The Secret World of the Irish Male by Joseph O’Connor
I remember seeing the title of this book for the first time. It was a moment that will stay with me always. I thought to myself, “I knew it! I knew it wasn’t my imagination!” And then when I saw that Joseph O’Connor was the author I was even more convinced. (Joseph is Sinead’s brother and he wrote Star of the Sea, an amazing, intricate book about an Atlantic crossing of a famine ship.) I guess the title summed up what I had known deep down for quite some time but just couldn’t put into words. So instead of my words, I will let the Irish male speak for himself. Or at least just a few that I have happened to run into along the way.
One time at a “A New and Not So New” meetup at a restaurant on a Wednesday evening.
Me to a newly arrived guest: “Hiya, how are you?”
New guest: “Not so good. I’ve been drinking a bit already and I’m dizzy.”
Me: “Maybe you should drink some water or sit down.”
New guest, for all to hear: “Really? Can you imagine being married to this one!”
Another time when John, a young good looking electrician, came to my apartment to fix the light fixture in the bathroom at 8:00 on a Saturday night – (I know, only in Ireland could this happen.)
John, after a short time working: “I need to go out to my truck to get something. What apartment is it again so I can come back up?
Me: “I’m 49.”
John: “Is that your age?”
Another time in a cab ride with a cabbie who was telling me all about his dating life before he met his wife.
Cabbie – “A lot of the women I met just talked and talked. I was bored to death. To get away, I just said I had to use the toilet and slipped out the back.”
And a few more glimpses into this secret world from a few of my favorite famous Irish males.
From Liam Neeson – “Some mornings you wake up and think, God I look handsome today. Other days I think, What am I doing in the movies? I wanna go back to Ireland and drive a forklift.”
I think it would enjoyable to watch Liam operate a forklift, but I’m glad he’s decided to share his gifts with the world. In interviews he seems like the nicest man you would ever want to meet. I was convinced of this when he said that he still has his wife’s clothes in her closet even though it has been years since her death.
From Colin Farrell – “Being Irish is very much a part of who I am. I take it everywhere with me.”
We can tell, Colin, we can tell. To me you are the quintessential Irish male. And because you are so famous, we have had quite a few glimpses – in fact, maybe too many – into your secret world. Colin was born and raised in Dublin and graduated from the Gaiety School of Acting just across the way from my apartment in Smock Alley.
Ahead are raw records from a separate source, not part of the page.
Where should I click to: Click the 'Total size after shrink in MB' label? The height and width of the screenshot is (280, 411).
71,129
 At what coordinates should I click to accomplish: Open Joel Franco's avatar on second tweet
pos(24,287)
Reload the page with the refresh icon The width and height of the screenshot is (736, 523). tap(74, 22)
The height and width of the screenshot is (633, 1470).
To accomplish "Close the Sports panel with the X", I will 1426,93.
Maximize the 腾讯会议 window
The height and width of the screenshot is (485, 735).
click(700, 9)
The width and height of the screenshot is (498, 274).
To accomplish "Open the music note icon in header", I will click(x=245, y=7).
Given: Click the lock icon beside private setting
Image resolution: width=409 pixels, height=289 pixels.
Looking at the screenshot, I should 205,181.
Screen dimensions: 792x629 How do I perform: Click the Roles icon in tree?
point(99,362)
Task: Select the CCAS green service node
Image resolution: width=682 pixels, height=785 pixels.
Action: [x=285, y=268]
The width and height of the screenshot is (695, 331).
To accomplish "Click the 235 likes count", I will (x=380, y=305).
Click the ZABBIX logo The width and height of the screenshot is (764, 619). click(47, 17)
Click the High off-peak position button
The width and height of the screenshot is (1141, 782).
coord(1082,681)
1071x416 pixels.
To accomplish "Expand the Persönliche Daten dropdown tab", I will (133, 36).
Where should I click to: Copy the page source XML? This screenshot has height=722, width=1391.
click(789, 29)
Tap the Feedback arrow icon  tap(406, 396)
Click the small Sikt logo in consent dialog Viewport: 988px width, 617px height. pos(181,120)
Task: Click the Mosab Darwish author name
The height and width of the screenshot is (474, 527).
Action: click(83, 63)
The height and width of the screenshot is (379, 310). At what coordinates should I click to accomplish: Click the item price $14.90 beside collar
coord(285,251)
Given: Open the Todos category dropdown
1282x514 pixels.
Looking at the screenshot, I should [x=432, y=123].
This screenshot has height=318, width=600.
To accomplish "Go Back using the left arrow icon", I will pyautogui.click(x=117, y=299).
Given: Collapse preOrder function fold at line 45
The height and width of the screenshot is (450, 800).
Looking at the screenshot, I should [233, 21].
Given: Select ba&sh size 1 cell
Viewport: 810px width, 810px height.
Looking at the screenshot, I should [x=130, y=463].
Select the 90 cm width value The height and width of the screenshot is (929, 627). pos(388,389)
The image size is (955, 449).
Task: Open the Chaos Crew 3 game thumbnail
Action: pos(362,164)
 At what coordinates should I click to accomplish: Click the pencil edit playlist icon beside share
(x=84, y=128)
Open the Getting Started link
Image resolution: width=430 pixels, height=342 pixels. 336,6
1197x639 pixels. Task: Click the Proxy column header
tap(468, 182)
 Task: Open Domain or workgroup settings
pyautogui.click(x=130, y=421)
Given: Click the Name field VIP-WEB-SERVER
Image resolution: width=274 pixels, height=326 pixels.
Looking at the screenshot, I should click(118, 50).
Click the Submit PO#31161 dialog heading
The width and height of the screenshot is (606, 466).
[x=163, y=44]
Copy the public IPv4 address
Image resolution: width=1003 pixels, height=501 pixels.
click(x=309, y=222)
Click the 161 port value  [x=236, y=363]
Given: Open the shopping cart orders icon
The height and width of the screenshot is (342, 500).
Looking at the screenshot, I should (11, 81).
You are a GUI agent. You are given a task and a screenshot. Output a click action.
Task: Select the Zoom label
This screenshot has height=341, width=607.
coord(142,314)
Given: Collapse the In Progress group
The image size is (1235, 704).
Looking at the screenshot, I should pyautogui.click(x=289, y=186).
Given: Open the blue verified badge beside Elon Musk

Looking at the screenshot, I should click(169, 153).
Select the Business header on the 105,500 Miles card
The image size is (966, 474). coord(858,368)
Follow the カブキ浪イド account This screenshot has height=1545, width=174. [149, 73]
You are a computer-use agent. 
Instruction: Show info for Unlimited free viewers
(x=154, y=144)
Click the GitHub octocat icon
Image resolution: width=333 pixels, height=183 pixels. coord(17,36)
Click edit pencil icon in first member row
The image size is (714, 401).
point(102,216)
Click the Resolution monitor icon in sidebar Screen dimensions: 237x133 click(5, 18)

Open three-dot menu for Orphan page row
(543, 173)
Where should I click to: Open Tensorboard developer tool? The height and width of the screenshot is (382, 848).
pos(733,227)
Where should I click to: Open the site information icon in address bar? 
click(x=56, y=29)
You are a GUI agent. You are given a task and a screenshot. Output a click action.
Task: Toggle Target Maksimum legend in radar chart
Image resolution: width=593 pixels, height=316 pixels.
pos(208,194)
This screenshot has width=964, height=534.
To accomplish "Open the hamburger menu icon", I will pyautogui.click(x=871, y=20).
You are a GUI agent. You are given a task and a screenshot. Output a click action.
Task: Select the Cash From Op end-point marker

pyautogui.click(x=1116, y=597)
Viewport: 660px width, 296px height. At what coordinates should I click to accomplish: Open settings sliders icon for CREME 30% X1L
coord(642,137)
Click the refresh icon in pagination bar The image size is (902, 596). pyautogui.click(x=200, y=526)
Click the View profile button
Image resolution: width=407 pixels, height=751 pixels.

I would be happy if he stopped in tonight to see our class.
From Pierce Brosnan – “Love means that everything is right with the world. Love and only love. Love means that you are content within your own heart and in the presence of the person that you love, who fills your day and makes you stronger and wiser, and gives you the confidence to go out into the world. Love is just the most beautiful, joyous feeling.”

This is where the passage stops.